**What you have to do**
Set out exactly every line of the entries below, starting at the line that holds "Identify the click" and stopping after the line that holds "Del (141, 983)".

**Extracted information**

● ● ●

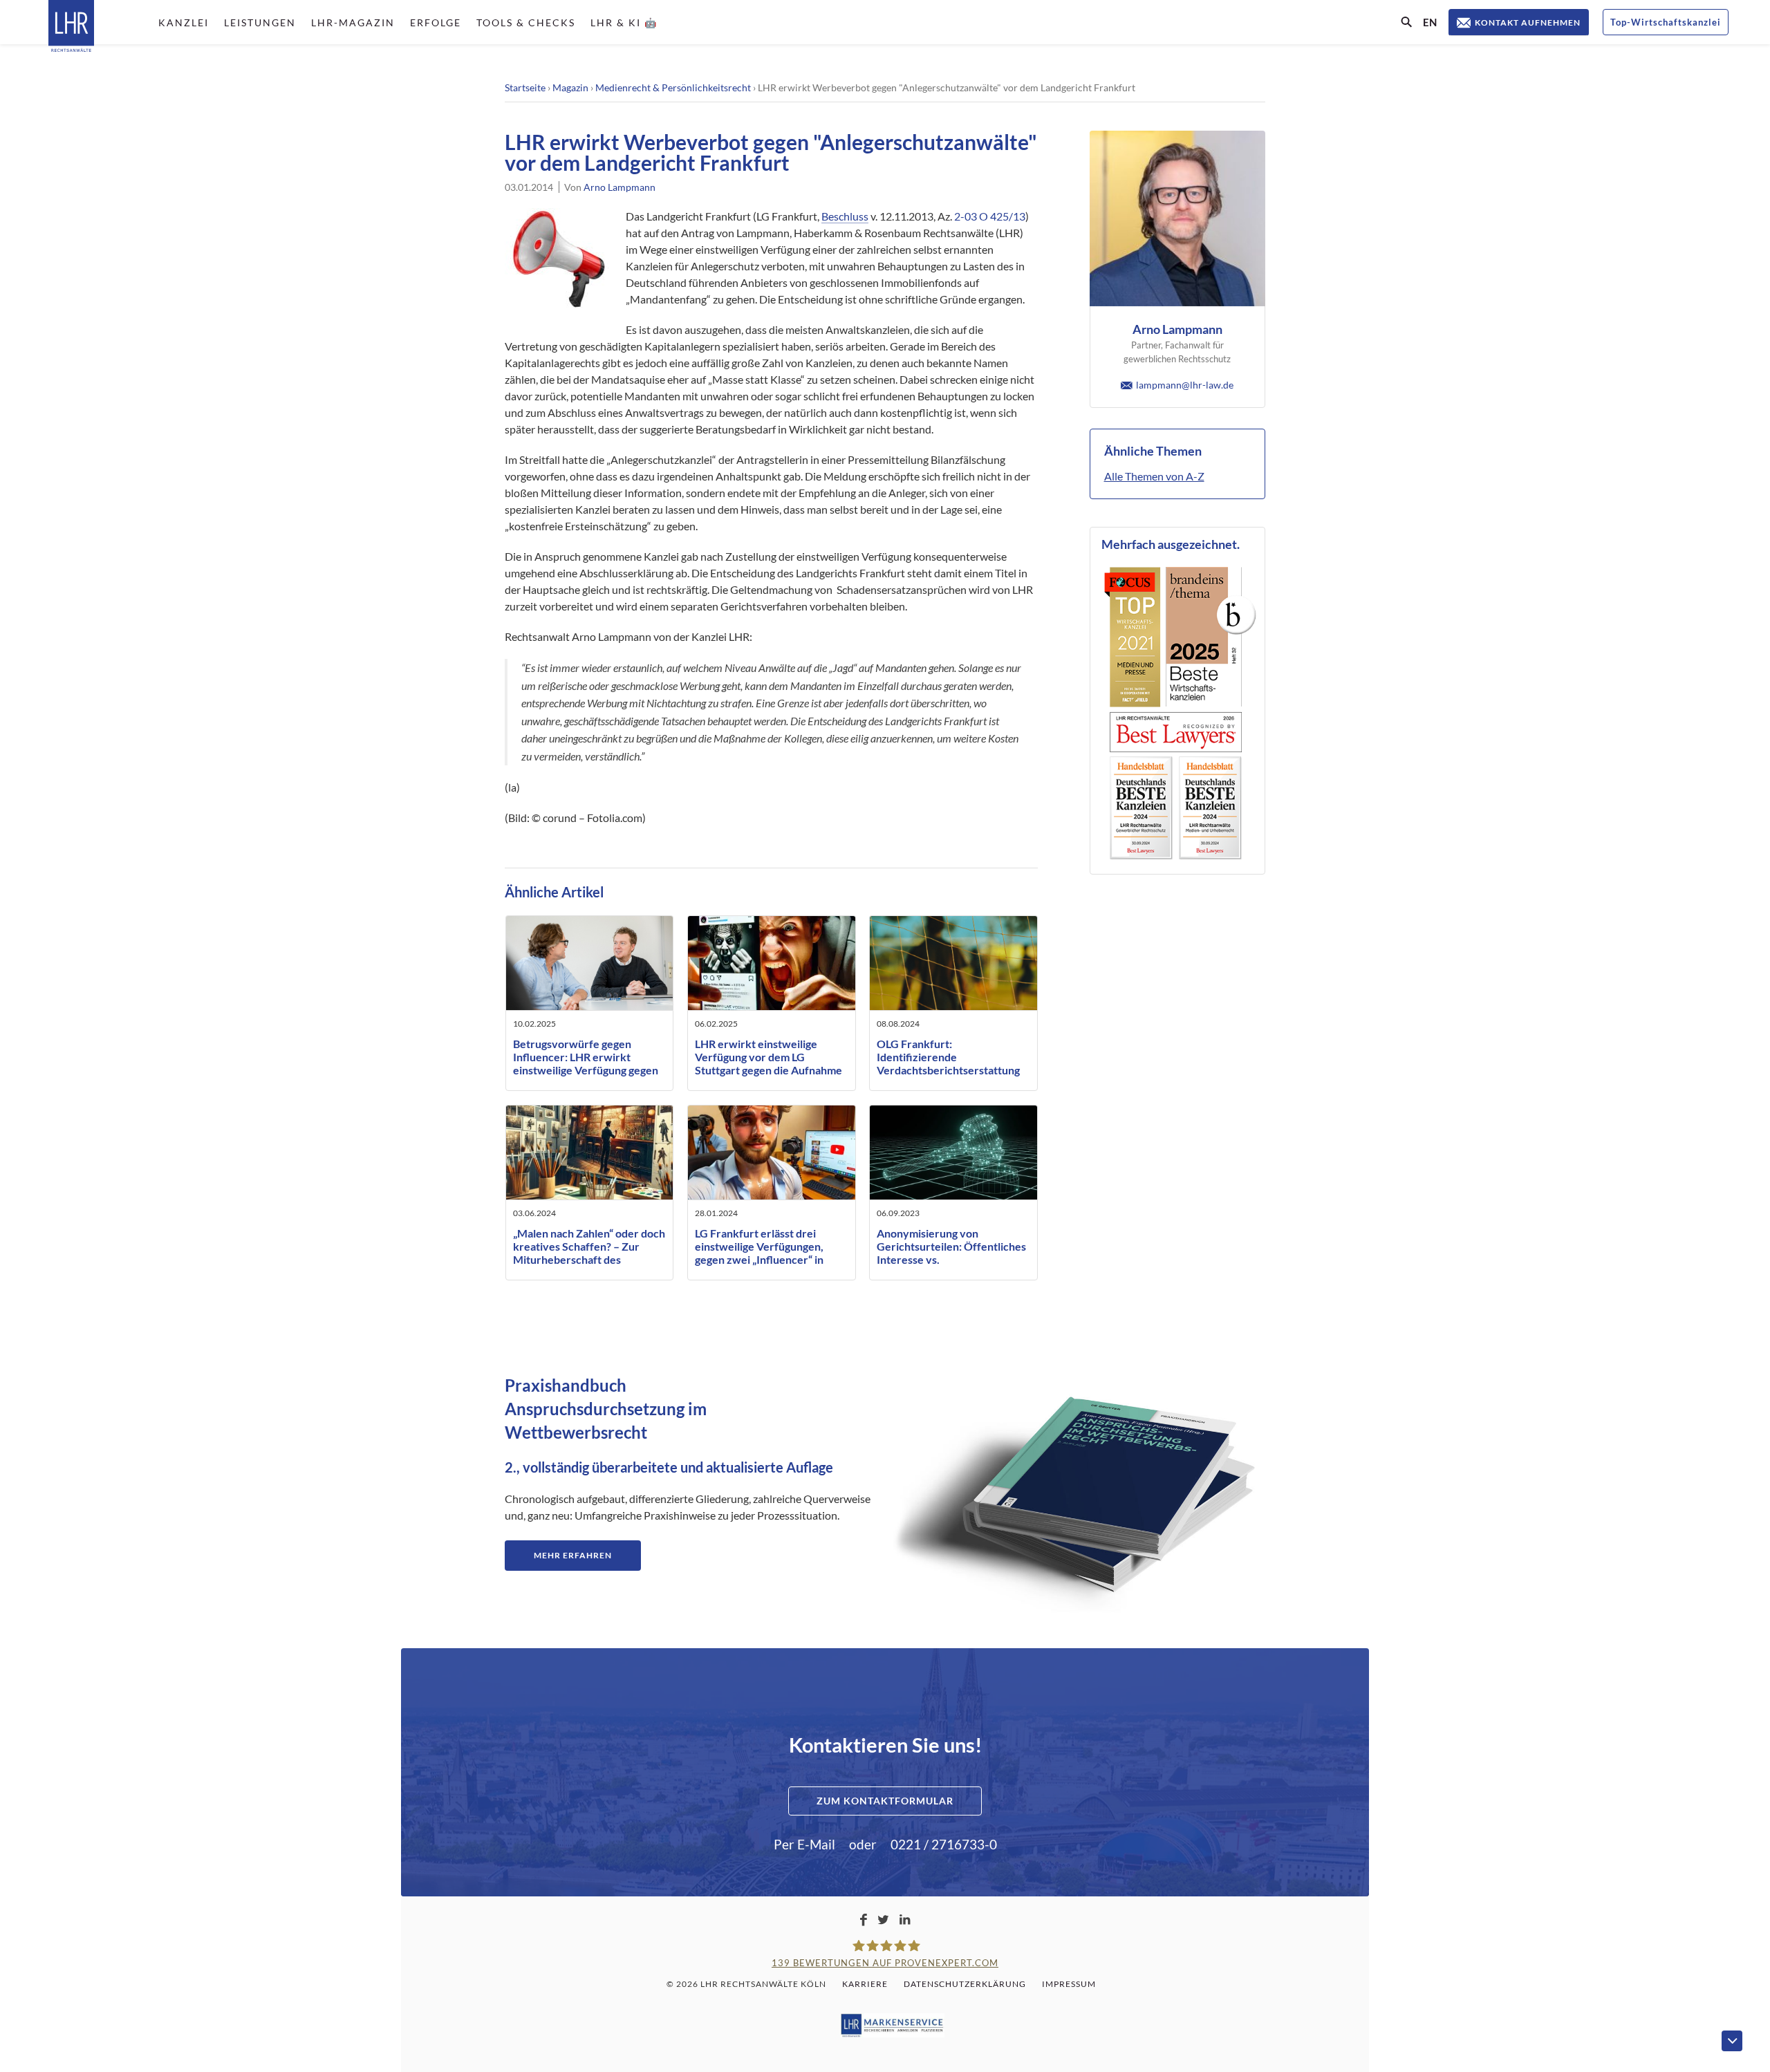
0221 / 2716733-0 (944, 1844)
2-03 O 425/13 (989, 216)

● ● ●

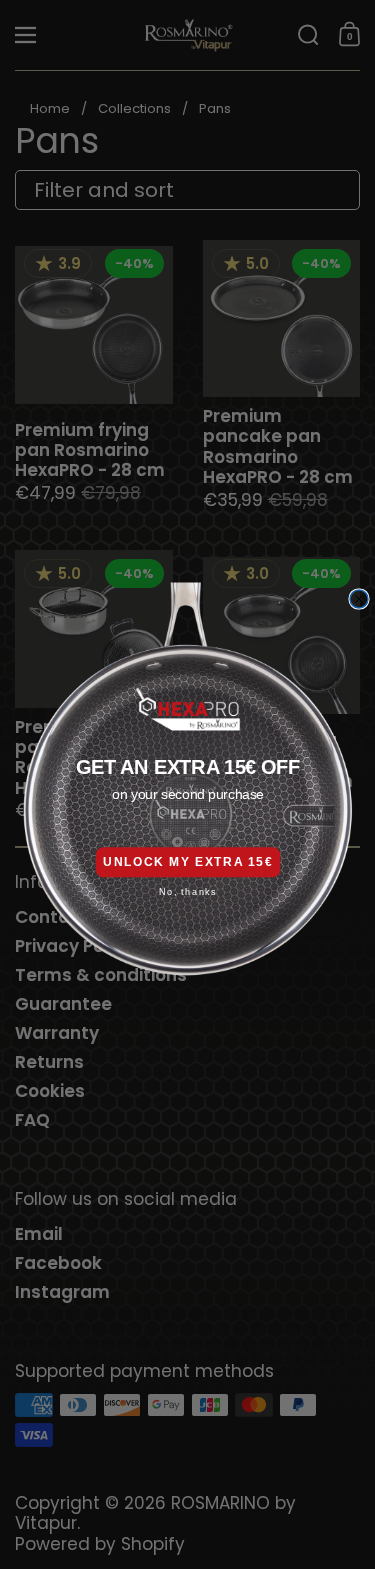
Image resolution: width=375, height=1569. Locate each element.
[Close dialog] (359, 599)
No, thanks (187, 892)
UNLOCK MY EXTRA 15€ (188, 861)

● ● ●

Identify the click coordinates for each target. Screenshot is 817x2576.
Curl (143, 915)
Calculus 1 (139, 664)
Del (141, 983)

● ● ●

**Task output**
Identify the click coordinates for each target. Screenshot is 817x2576.
Curl (143, 915)
Calculus 1 (139, 664)
Del (141, 983)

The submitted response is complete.